# Aim
Reproduce every one of the records below word for word, keeping them in their original order.

# Information supplied
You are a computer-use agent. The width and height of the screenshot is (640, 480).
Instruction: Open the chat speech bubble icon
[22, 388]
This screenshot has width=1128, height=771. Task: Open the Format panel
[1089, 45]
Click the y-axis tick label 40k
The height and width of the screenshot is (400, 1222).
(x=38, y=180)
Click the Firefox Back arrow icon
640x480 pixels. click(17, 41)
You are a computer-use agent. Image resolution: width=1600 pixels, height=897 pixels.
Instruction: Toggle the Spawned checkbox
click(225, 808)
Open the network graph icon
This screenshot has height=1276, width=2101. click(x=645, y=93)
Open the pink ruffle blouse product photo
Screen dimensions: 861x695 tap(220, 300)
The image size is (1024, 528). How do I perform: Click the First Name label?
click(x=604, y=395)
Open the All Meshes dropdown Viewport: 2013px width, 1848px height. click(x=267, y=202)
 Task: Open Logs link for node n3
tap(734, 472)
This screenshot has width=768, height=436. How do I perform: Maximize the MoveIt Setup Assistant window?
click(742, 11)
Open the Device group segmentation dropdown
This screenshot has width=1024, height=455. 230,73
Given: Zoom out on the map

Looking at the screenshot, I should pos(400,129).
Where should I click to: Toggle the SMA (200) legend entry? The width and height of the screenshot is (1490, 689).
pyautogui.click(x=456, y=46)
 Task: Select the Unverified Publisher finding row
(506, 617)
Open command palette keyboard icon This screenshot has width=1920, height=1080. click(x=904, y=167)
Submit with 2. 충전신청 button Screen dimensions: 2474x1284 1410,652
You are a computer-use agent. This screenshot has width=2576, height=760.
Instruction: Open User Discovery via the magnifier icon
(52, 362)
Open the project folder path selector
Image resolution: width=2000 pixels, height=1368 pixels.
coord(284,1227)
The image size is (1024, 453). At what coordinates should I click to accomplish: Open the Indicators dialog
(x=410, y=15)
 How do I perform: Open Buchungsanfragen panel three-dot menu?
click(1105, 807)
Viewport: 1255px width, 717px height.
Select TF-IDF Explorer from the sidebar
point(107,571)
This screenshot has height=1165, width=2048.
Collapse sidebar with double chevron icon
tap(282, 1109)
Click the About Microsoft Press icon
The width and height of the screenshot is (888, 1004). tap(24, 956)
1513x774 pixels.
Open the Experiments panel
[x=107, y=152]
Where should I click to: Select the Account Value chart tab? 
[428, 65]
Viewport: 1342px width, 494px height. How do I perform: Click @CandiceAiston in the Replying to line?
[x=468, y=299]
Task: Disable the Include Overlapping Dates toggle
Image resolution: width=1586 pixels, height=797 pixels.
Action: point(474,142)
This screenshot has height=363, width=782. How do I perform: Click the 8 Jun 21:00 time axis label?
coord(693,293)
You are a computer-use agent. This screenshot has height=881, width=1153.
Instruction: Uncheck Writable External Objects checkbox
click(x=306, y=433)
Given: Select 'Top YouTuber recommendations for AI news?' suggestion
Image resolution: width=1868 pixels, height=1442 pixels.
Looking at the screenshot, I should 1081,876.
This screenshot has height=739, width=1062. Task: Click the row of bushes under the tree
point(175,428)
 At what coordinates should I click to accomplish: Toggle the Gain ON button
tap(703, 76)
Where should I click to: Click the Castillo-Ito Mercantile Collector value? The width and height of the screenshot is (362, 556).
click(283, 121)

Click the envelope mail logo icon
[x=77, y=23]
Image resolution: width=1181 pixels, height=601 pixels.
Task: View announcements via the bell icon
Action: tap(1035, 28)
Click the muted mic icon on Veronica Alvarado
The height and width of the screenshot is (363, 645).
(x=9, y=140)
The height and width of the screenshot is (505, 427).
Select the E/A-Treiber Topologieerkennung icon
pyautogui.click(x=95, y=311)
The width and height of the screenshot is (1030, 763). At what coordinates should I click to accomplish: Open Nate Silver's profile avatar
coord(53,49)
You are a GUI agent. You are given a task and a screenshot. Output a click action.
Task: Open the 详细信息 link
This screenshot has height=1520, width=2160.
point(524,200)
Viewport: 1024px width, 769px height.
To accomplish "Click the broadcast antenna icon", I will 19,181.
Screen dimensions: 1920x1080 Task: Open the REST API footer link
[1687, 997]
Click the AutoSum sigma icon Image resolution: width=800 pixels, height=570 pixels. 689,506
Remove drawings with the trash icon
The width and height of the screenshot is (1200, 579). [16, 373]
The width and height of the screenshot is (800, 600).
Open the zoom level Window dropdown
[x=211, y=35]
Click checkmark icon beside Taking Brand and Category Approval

# Solution to the exercise
You are a computer-use agent. The width and height of the screenshot is (640, 480).
Instruction: Open the chat speech bubble icon
[22, 388]
This screenshot has width=1128, height=771. Task: Open the Format panel
[1089, 45]
Click the y-axis tick label 40k
The height and width of the screenshot is (400, 1222).
(x=38, y=180)
Click the Firefox Back arrow icon
640x480 pixels. click(17, 41)
You are a computer-use agent. Image resolution: width=1600 pixels, height=897 pixels.
Instruction: Toggle the Spawned checkbox
click(225, 808)
Open the network graph icon
This screenshot has height=1276, width=2101. click(x=645, y=93)
Open the pink ruffle blouse product photo
Screen dimensions: 861x695 tap(220, 300)
The image size is (1024, 528). How do I perform: Click the First Name label?
click(x=604, y=395)
Open the All Meshes dropdown Viewport: 2013px width, 1848px height. click(x=267, y=202)
 Task: Open Logs link for node n3
tap(734, 472)
This screenshot has width=768, height=436. How do I perform: Maximize the MoveIt Setup Assistant window?
click(742, 11)
Open the Device group segmentation dropdown
This screenshot has width=1024, height=455. 230,73
Given: Zoom out on the map

Looking at the screenshot, I should pos(400,129).
Where should I click to: Toggle the SMA (200) legend entry? The width and height of the screenshot is (1490, 689).
pyautogui.click(x=456, y=46)
 Task: Select the Unverified Publisher finding row
(506, 617)
Open command palette keyboard icon This screenshot has width=1920, height=1080. click(x=904, y=167)
Submit with 2. 충전신청 button Screen dimensions: 2474x1284 1410,652
You are a computer-use agent. This screenshot has width=2576, height=760.
Instruction: Open User Discovery via the magnifier icon
(52, 362)
Open the project folder path selector
Image resolution: width=2000 pixels, height=1368 pixels.
coord(284,1227)
The image size is (1024, 453). At what coordinates should I click to accomplish: Open the Indicators dialog
(x=410, y=15)
 How do I perform: Open Buchungsanfragen panel three-dot menu?
click(1105, 807)
Viewport: 1255px width, 717px height.
Select TF-IDF Explorer from the sidebar
point(107,571)
This screenshot has height=1165, width=2048.
Collapse sidebar with double chevron icon
tap(282, 1109)
Click the About Microsoft Press icon
The width and height of the screenshot is (888, 1004). tap(24, 956)
1513x774 pixels.
Open the Experiments panel
[x=107, y=152]
Where should I click to: Select the Account Value chart tab? 
[428, 65]
Viewport: 1342px width, 494px height. How do I perform: Click @CandiceAiston in the Replying to line?
[x=468, y=299]
Task: Disable the Include Overlapping Dates toggle
Image resolution: width=1586 pixels, height=797 pixels.
Action: point(474,142)
This screenshot has height=363, width=782. How do I perform: Click the 8 Jun 21:00 time axis label?
coord(693,293)
You are a computer-use agent. This screenshot has height=881, width=1153.
Instruction: Uncheck Writable External Objects checkbox
click(x=306, y=433)
Given: Select 'Top YouTuber recommendations for AI news?' suggestion
Image resolution: width=1868 pixels, height=1442 pixels.
Looking at the screenshot, I should 1081,876.
This screenshot has height=739, width=1062. Task: Click the row of bushes under the tree
point(175,428)
 At what coordinates should I click to accomplish: Toggle the Gain ON button
tap(703, 76)
Where should I click to: Click the Castillo-Ito Mercantile Collector value? The width and height of the screenshot is (362, 556).
click(283, 121)

Click the envelope mail logo icon
[x=77, y=23]
Image resolution: width=1181 pixels, height=601 pixels.
Task: View announcements via the bell icon
Action: tap(1035, 28)
Click the muted mic icon on Veronica Alvarado
The height and width of the screenshot is (363, 645).
(x=9, y=140)
The height and width of the screenshot is (505, 427).
Select the E/A-Treiber Topologieerkennung icon
pyautogui.click(x=95, y=311)
The width and height of the screenshot is (1030, 763). At what coordinates should I click to accomplish: Open Nate Silver's profile avatar
coord(53,49)
You are a GUI agent. You are given a task and a screenshot. Output a click action.
Task: Open the 详细信息 link
This screenshot has height=1520, width=2160.
point(524,200)
Viewport: 1024px width, 769px height.
To accomplish "Click the broadcast antenna icon", I will 19,181.
Screen dimensions: 1920x1080 Task: Open the REST API footer link
[1687, 997]
Click the AutoSum sigma icon Image resolution: width=800 pixels, height=570 pixels. 689,506
Remove drawings with the trash icon
The width and height of the screenshot is (1200, 579). [16, 373]
The width and height of the screenshot is (800, 600).
Open the zoom level Window dropdown
[x=211, y=35]
Click checkmark icon beside Taking Brand and Category Approval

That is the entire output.